Rising Delta cases had already forced European governments to reintroduce mandatory mask-wearing, social distancing, curfews or lockdowns, leaving businesses fearing another grim Christmas.

On Friday, the World Health Organization said that the Omicron variant has been detected in 38 countries but no deaths have yet been reported.

Authorities worldwide have rushed to stem the heavily mutated COVID-19 strain’s spread amid warnings that it could damage the global economic recovery.

In Israel, the Health Ministry said Friday that there were seven confirmed cases of the Omicron variant

The ministry said two of those cases were fully inoculated with three doses of the Pfizer vaccine (one traveler from South Africa, the other from the United Kingdom) and one person who traveled from Malawi had received AstraZeneca’s COVID-19 vaccine. The remaining four cases were people who had traveled from South Africa and were unvaccinated.

Also Friday, the United States and Australia became the latest countries to confirm locally transmitted cases of the variant, as Omicron infections pushed South Africa’s total cases past three million.

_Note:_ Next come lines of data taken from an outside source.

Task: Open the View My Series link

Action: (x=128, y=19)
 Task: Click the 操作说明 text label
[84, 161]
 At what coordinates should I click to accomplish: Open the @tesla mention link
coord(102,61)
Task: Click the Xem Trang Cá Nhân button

A syringe is loaded with the Moderna COVID-19 vaccine at the Isabel Zendal Hospital in Madrid, Spain, Monday, Nov. 29, 2021. The new potentially more contagious omicron variant of the coronavirus popped up in more European countries on Saturday, just days after being identified in South Africa, leaving governments around the world scrambling to stop the spread. (AP/Manu Fernandez)

The WHO has warned it could take weeks to determine how infectious the variant is, whether it causes more severe illness and how effective treatments and vaccines are against it.

“We’re going to get the answers that everybody out there needs,” WHO emergencies director Michael Ryan said.

The WHO said on Friday it had still not seen any reports of deaths related to Omicron, but the new variant’s spread has led to warnings that it could cause more than half of Europe’s COVID cases in the next few months.

The new variant could also slow global economic recovery, just as the Delta strain did, International Monetary Fund chief Kristalina Georgieva said on Friday.

“Even before the arrival of this new variant, we were concerned that the recovery, while it continues, is losing somewhat momentum,” she said.

“A new variant that may spread very rapidly can dent confidence.”

A preliminary study by researchers in South Africa, where the variant was first reported on November 24, suggests it is three times more likely to cause reinfections compared to the Delta or Beta strains.

The emergence of Omicron was the “ultimate evidence” of the danger of unequal global vaccination rates, Red Cross head Francesca Rocca said.

South African doctors said there had been a spike in children under five admitted to hospital since Omicron emerged, but stressed it was too early to know if young children were particularly susceptible.

“The incidence in those under-fives is now second-highest, and second only to the incidence in those over 60,” said Wassila Jassat from the National Institute for Communicable Diseases.

In the US, two cases involved residents with no recent international travel history — showing Omicron is already circulating inside the country.

“This is a case of community spread,” the Hawaii Health Department said.

US President Joe Biden on Thursday unveiled his plans to battle COVID-19 during the winter, with new testing requirements for travelers and a surge in vaccination efforts.